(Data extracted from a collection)
+ + + +

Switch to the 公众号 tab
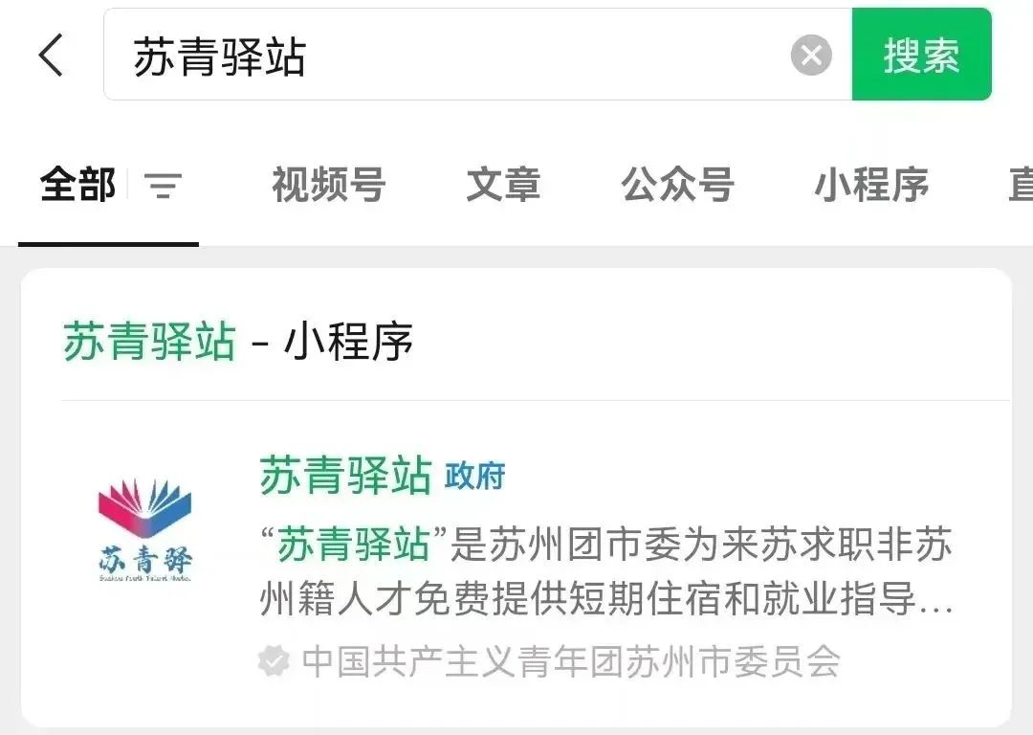 click(677, 185)
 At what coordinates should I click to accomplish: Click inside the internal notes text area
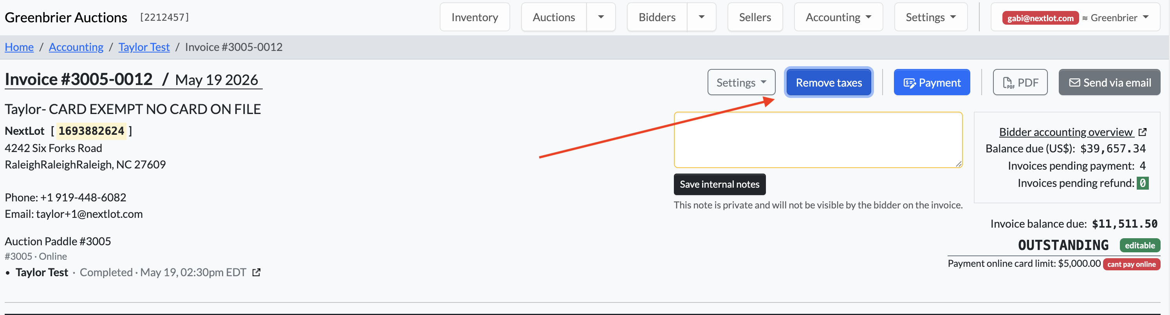[x=818, y=140]
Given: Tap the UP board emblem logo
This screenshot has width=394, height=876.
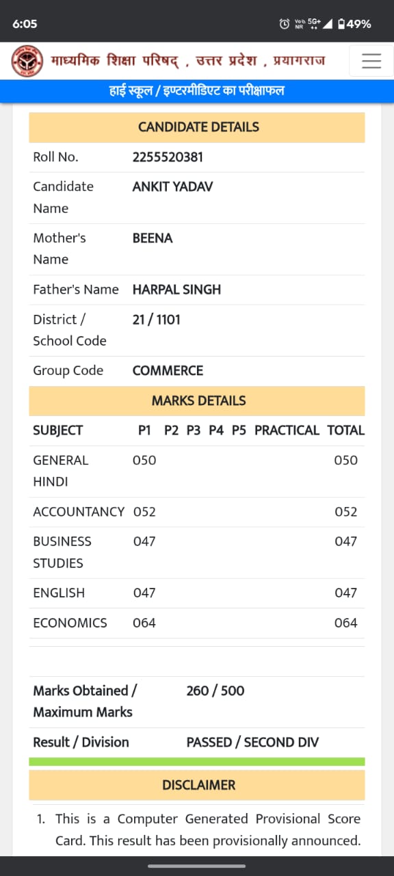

+ + + +

* Activity: Only the pictures are to be left out; write out all the other data exactly.

* Answer:
Switch to the 公众号 tab
 click(677, 185)
 At what coordinates should I click to accomplish: Click inside the internal notes text area
[x=818, y=140]
Given: Tap the UP board emblem logo
This screenshot has width=394, height=876.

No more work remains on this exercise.